What you have to do -> Reproduction of part of the material below, pictures omitted: copy exactly, and only, the lines starting with the one with "Instruction: Focus the Go to page input" and going on through the one with "Switch to Chấm công - tiền lương tab".

BEGIN Data

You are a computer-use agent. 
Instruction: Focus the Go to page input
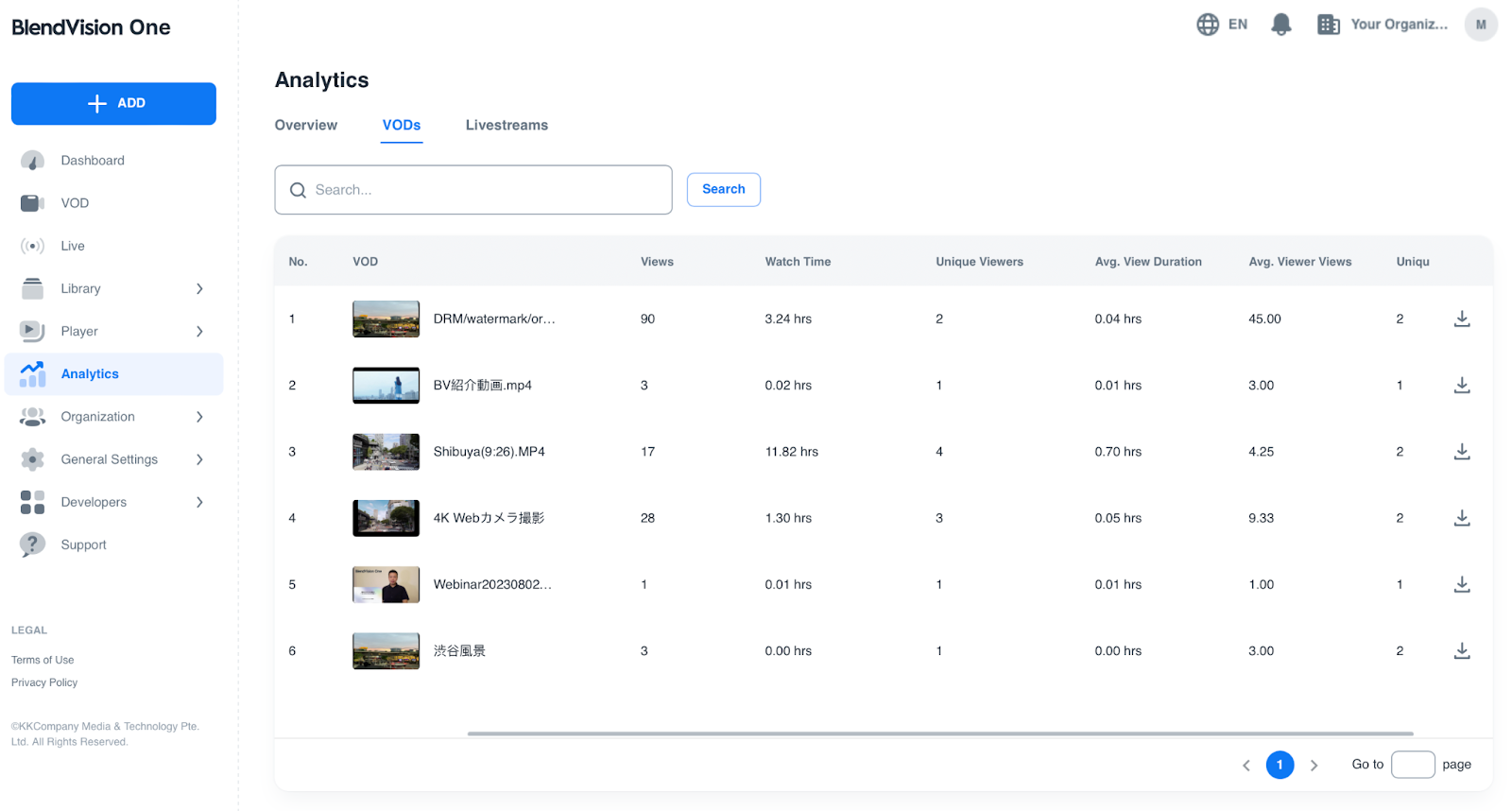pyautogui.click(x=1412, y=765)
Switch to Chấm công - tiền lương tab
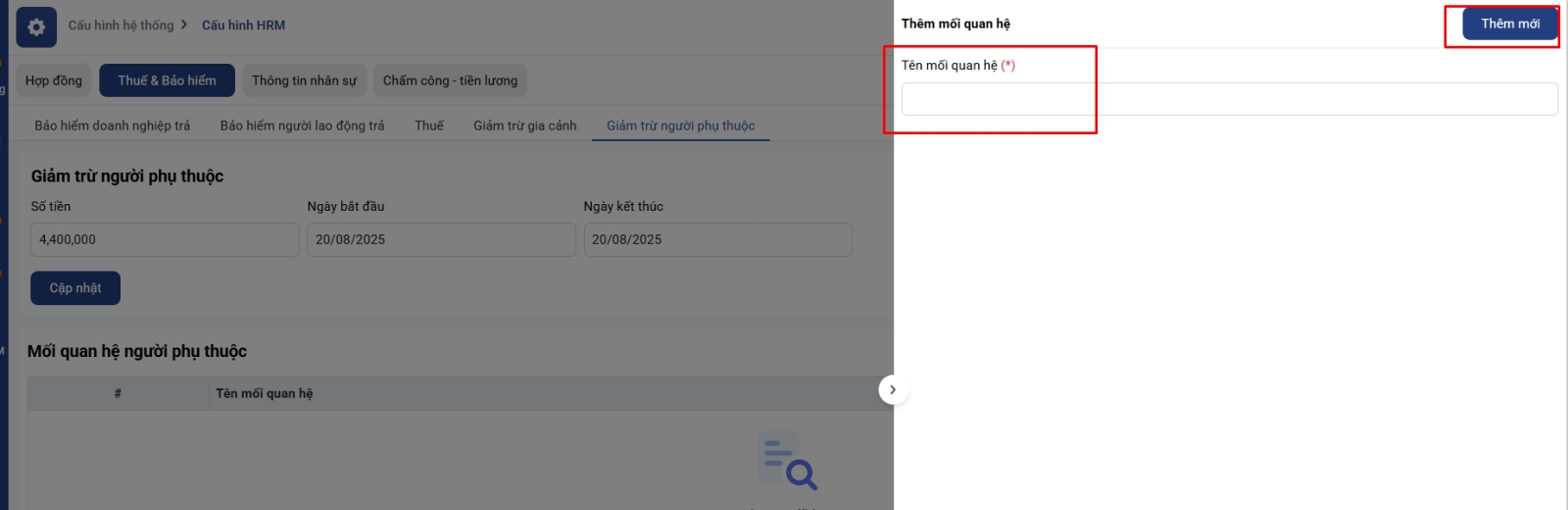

END Data
BEGIN Data

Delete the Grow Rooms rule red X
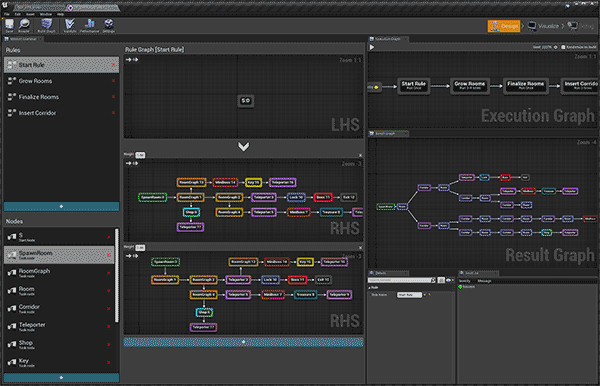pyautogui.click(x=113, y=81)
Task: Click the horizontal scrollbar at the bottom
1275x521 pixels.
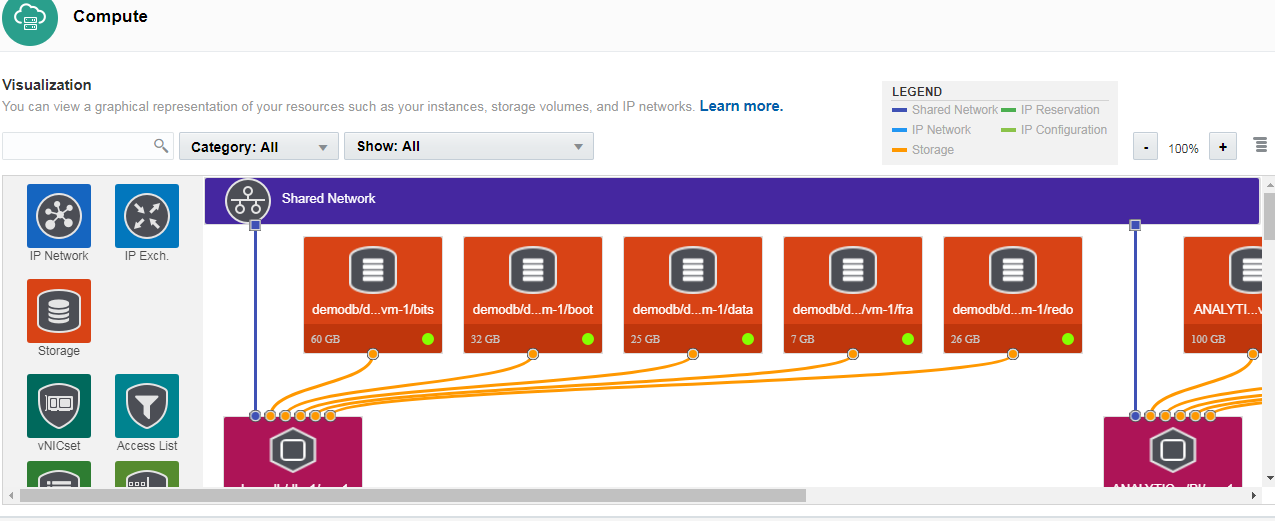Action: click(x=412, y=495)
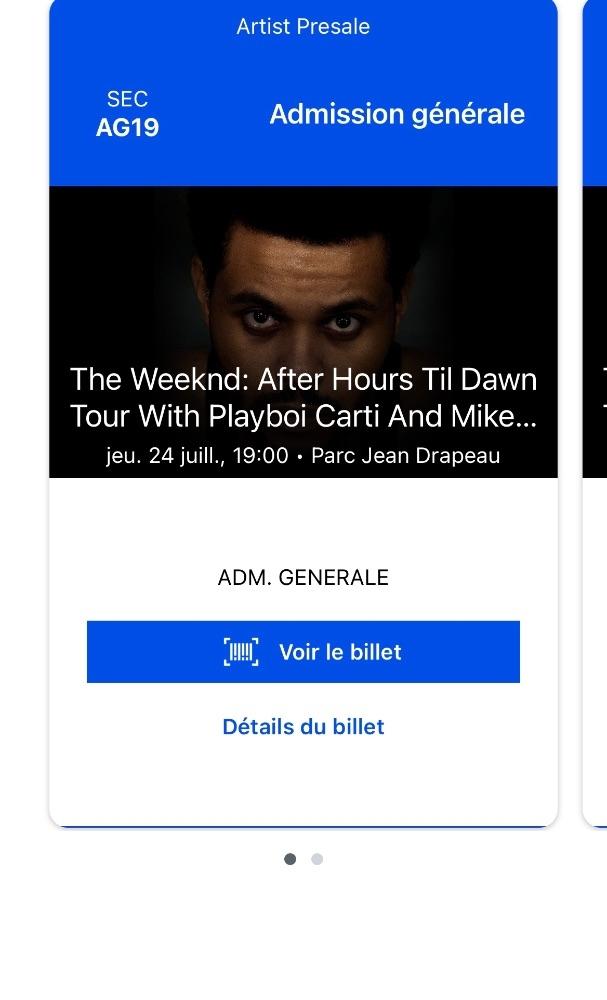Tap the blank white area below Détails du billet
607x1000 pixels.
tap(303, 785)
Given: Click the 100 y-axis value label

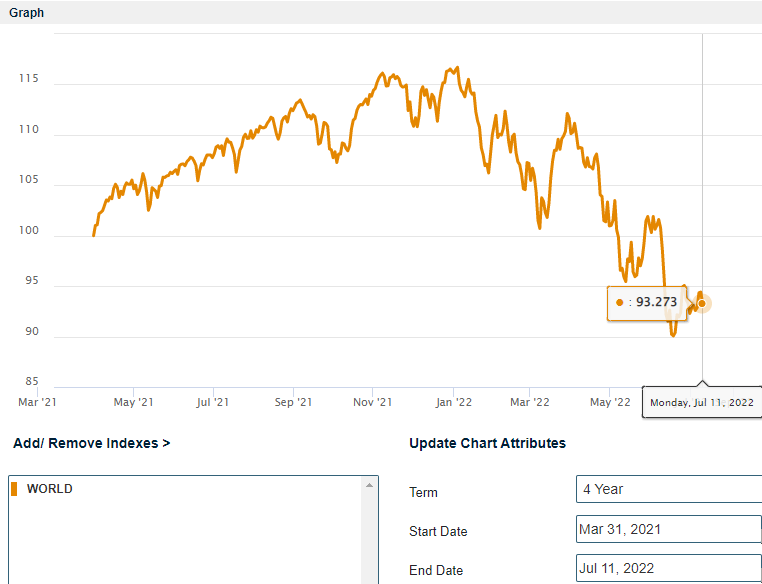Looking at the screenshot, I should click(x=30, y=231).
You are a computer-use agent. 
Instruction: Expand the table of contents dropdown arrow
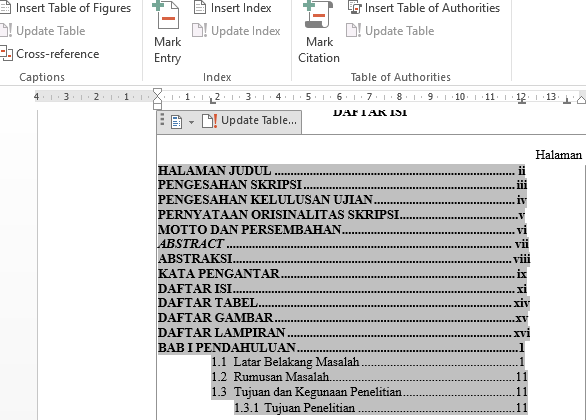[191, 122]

END Data

Answer box ->
Instruction: Focus the Go to page input
pyautogui.click(x=1412, y=765)
Switch to Chấm công - tiền lương tab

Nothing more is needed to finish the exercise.